VINners' Oath — Item 4: Community
Published: June 12, 2017
Paul D. Pion, DVM, DACVIM (Cardiology), co-founder, VIN

Remember, your input on the items in the Oath is welcomed and encouraged. The VIN Community is made great by participation from all.

That touches on a point I want to discuss today, one newer VINners may not realize and veteran VINners may forget. The fourth item in the VINner’s Oath:

4 I recognize that ALL VINners, GPs and specialists alike, equally contribute to the VIN community and have valuable knowledge and insights.

While VIN has many specialists among its consultants, associate editors and general membership, the VIN community (and by extension, the VIN database) is consistently enriched and informed by the experiences and insights of all VINners.

VIN is and always has been for veterinarians, by veterinarians. VIN is a community. VIN isn’t a reading service or personal consultation/referral service. There is an expectation that all within the VIN community will do their part. We are here to support and help each other.

As a community we embrace input from all. Still, every so often a colleague is upset when a colleague who is not a specialist responds to their medical case discussion.

Most VIN consultants and editors are boards certified, but it’s important to remember that the alphabet soup (or lack of) after a colleague’s name doesn’t define them or the value of their suggestions. Board certification is not a requirement for joining the team of VIN consultant/editors. Many without board certification or advanced degrees have achieved expert status in their field through less formal routes.

The power of the VIN community is the collective knowledge amassed by bringing together tens of thousands of colleagues.
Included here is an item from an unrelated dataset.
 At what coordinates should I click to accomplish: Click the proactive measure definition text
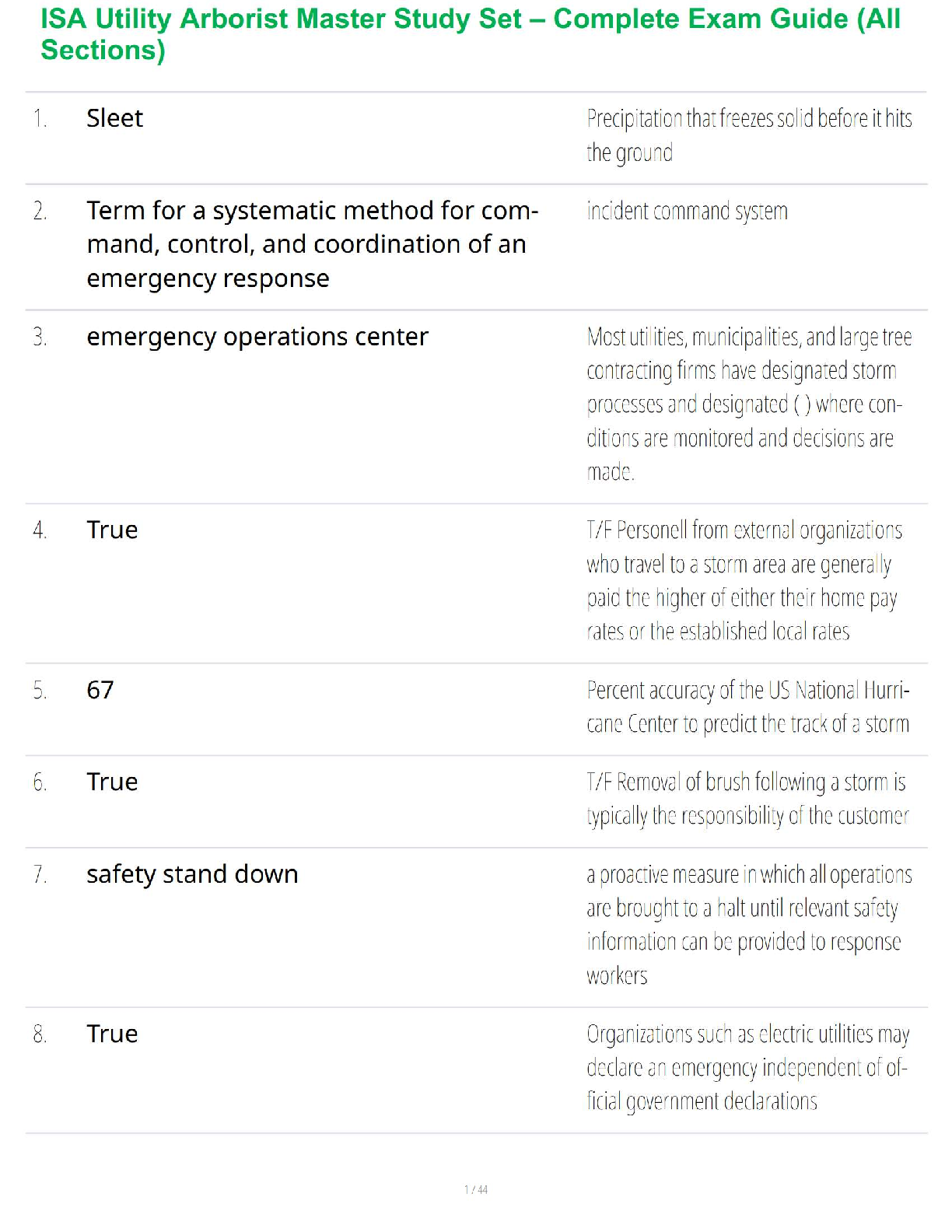[x=748, y=925]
Often, other “trenchers” know things individual specialists might not and have tricks that will help you handle your case more in tune with what is practical for your practice or client.
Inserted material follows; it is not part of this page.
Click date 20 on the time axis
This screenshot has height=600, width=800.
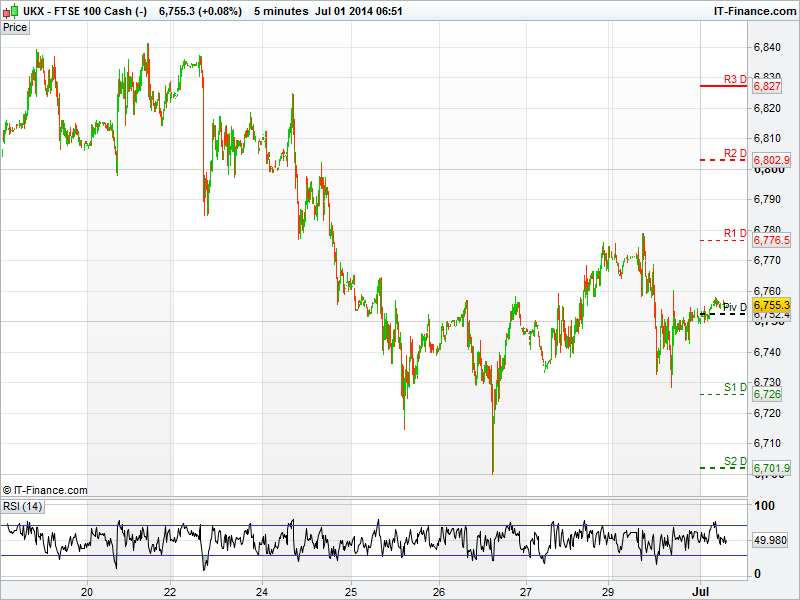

On the flip side, sometimes a colleague gets frustrated when a specialist replies to a message board post with a VMTHish diagnostic and treatment scenario. While it may be hard to read a tertiary care level response when you are faced with limitations of budget, equipment, or geography, remembering that you are not alone in the VIN community will keep you from getting upset or immediately dismissing these insights.

Expanding on that last thought, consider that:

  1. When VIN consultants and editors respond to a practice issue or clinical case query, it is wonderful that a single colleague, client, and patient benefit from the interchange. Certainly that is the primary focus during the interchange – to try to help. But it doesn’t end there. The real power of the VIN community is the amassed information and experience. Most message board discussions are archived, cleaned up, and indexed by an amazing team of over 20 colleagues. When you search the VIN database and find help from previous case discussions, you hopefully recognize how useful it is for VIN consultants/editors to speak to the database — to go beyond the specific case and communicate general concepts and best practices when responding to case discussions.
  2. Even if you can’t offer referral level care to this patient, you or other colleagues reading the thread may learn something that helps with a future case.

In the ideal VIN Community interaction, you get a range of opinions, and benefit from a wealth of experience and knowledge.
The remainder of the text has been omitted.